BEGIN THE RECORDS

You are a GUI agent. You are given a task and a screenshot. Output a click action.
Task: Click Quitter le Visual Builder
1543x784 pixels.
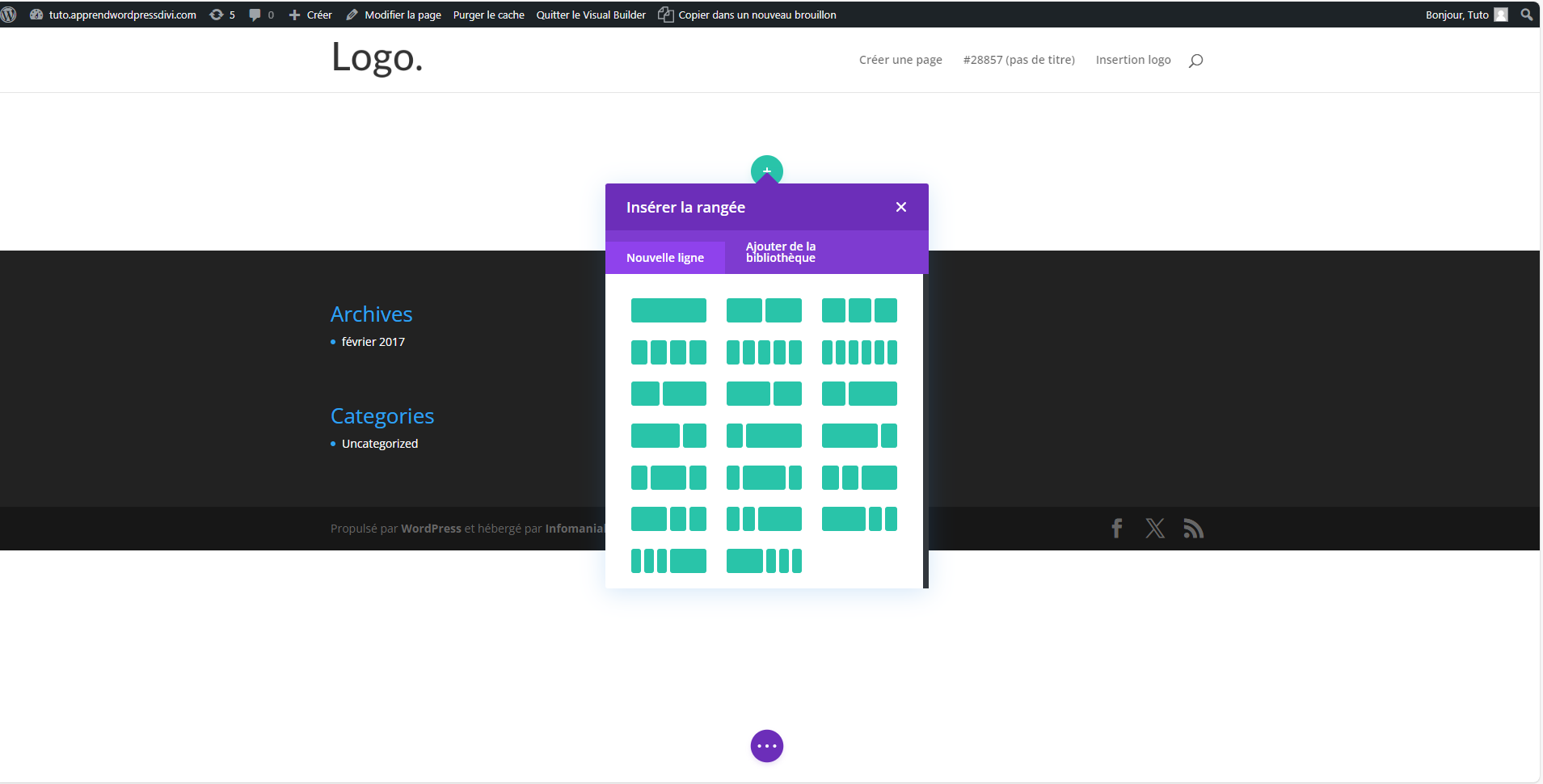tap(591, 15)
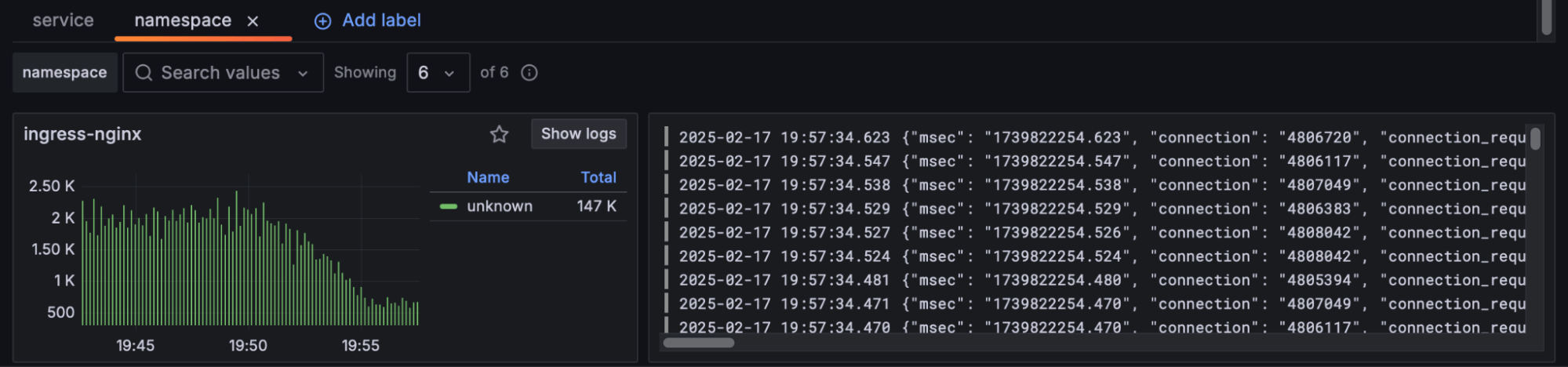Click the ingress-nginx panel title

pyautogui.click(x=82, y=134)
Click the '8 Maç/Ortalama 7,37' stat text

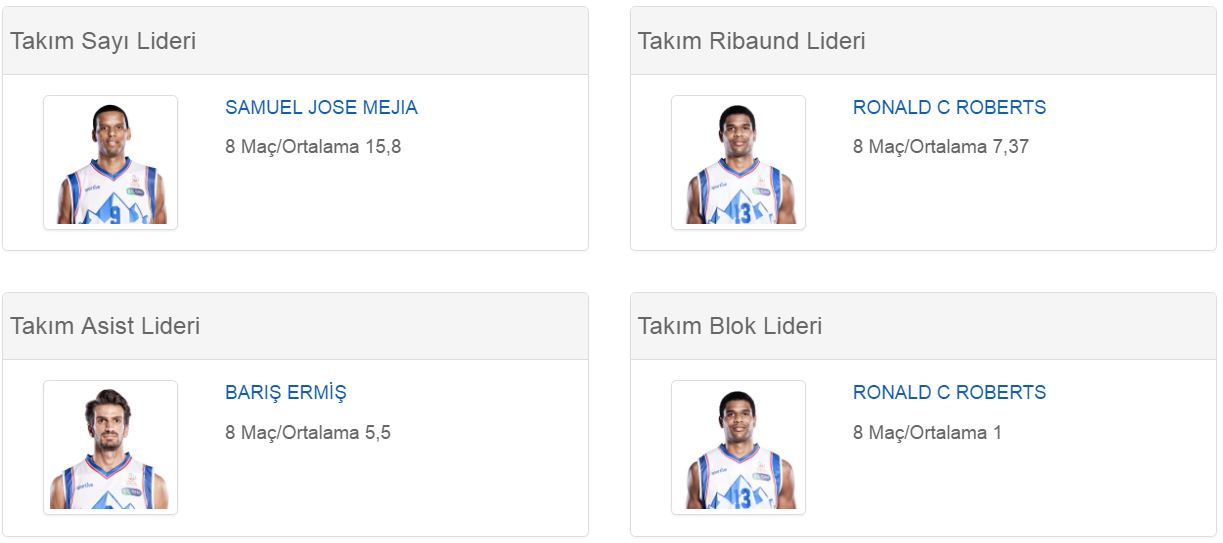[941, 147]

END THE RECORDS

_PROBLEM TO WORK ON_
Return exactly, with no pictures, each line from the one that contains "Task: Click Quitter le Visual Builder" through the end of the entries above, both ends included.

_REPLY TO THE EXERCISE_
Task: Click Quitter le Visual Builder
1543x784 pixels.
tap(591, 15)
Click the ingress-nginx panel title

pyautogui.click(x=82, y=134)
Click the '8 Maç/Ortalama 7,37' stat text

[941, 147]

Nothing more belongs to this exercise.